A Tarde
Era a hora em que a tarde se debruça Lá da crista das serras mais remotas...
E d'araponga o canto, que soluça, Acorda os ecos nas sombrias grotas;
Quando sobre a lagoa, que s'embuça, Passa o bando selvagem das gaivotas...
E a onça sobre as lapas salta urrando, Da cordilheira os visos abalando.
Era a hora em que os cardos rumorejam Como um abrir de bocas inspiradas, E os angicos as comas espanejam Pelos dedos das auras perfumadas...
A hora em que as gardênias, que se beijam, São tímidas, medrosas desposadas;
E a pedra... a flor... as selvas... os condores Gaguejam... falam... cantam seus amores!
Hora meiga da Tarde! Como és bela Quando surges do azul da zona ardente!
... Tu és do céu a pálida donzela, Que se banha nas termas do oriente...
Quando é gota do banho cada estrela, Que te rola da espádua refulgente...
E, — prendendo-te a trança a meia lua, Te enrolas em neblinas seminua!...
Eu amo-te, ó mimosa do infinito!
Tu me lembras o tempo em que era infante.
Inda adora-te o peito do precito No meio do martírio excruciante;
E, se não te dá mais da infância o grito Que menino elevava-te arrogante, É que agora os martírios foram tantos, Que mesmo para o riso só tem prantos!...
Mas não m'esqueço nunca dos fraguedos Onde infante selvagem me guiavas, E os ninhos do sofrer que entre os silvedos Da embaíba nos ramos me apontavas;
Nem, mais tarde, dos lânguidos segredos De amor do nenufar que enamoravas...
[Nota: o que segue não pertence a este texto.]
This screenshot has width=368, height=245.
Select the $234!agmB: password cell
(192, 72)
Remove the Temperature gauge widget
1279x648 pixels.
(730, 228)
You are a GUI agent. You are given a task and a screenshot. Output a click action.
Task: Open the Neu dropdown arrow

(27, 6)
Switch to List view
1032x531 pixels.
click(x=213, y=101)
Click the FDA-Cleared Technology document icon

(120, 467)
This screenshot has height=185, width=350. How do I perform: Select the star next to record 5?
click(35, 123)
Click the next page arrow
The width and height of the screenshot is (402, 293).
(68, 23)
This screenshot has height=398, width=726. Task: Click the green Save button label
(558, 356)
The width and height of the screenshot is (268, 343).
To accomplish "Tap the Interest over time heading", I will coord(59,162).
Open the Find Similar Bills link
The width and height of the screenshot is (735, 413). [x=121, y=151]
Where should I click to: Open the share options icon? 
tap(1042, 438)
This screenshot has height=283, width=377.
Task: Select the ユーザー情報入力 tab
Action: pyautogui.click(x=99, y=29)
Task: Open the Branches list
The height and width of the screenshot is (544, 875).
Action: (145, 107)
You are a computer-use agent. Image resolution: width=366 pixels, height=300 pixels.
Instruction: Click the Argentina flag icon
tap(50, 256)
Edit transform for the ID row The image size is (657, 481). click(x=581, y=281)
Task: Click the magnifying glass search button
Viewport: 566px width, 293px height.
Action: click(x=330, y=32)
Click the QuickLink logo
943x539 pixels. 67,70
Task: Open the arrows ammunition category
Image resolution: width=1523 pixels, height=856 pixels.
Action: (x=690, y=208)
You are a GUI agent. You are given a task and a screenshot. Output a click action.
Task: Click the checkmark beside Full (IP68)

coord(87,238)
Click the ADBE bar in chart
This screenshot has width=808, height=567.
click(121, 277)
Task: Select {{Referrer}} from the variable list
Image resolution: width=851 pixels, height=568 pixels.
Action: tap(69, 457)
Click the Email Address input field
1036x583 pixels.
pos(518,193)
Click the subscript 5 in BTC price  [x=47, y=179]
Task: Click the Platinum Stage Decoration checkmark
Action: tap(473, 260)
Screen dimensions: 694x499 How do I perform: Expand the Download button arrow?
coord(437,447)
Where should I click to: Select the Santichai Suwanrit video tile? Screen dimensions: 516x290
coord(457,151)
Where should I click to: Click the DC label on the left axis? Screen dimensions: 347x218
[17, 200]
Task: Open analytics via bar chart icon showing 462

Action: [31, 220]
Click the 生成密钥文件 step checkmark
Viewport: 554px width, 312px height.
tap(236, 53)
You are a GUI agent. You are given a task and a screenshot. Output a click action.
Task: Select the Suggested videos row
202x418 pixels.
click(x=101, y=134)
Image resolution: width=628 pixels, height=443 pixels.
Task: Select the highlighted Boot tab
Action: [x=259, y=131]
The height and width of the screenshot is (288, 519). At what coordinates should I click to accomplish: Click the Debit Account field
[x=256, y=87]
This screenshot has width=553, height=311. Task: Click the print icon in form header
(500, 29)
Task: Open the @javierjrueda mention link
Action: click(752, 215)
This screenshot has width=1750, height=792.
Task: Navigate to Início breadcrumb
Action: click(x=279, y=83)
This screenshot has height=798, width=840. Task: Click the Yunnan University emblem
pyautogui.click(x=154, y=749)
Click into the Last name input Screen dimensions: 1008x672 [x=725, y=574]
E as tranças mulheris da granadilha!...
E os abraços fogosos da baunilha!...
E te amei tanto — cheia de harmonias A murmurar os cantos da serrana, —
A lustrar o broquel das serranias, A doirar dos rendeiros a cabana...
E te amei tanto — à flor das águas frias —
Da lagoa agitando a verde cana, Que sonhava morrer entre os palmares, Fitando o céu ao tom dos teus cantares!...
Mas hoje, da procela aos estridores, Sublime, desgrenhada sobre o monte, Eu quisera fitar-te entre os condores Das nuvens arruivadas do horizonte...
... Para então, — do relâmpago aos livores, Que descobrem do espaço a larga fronte, —
Contemplando o infinito..., na floresta Rolar ao som da funeral orquestra!!!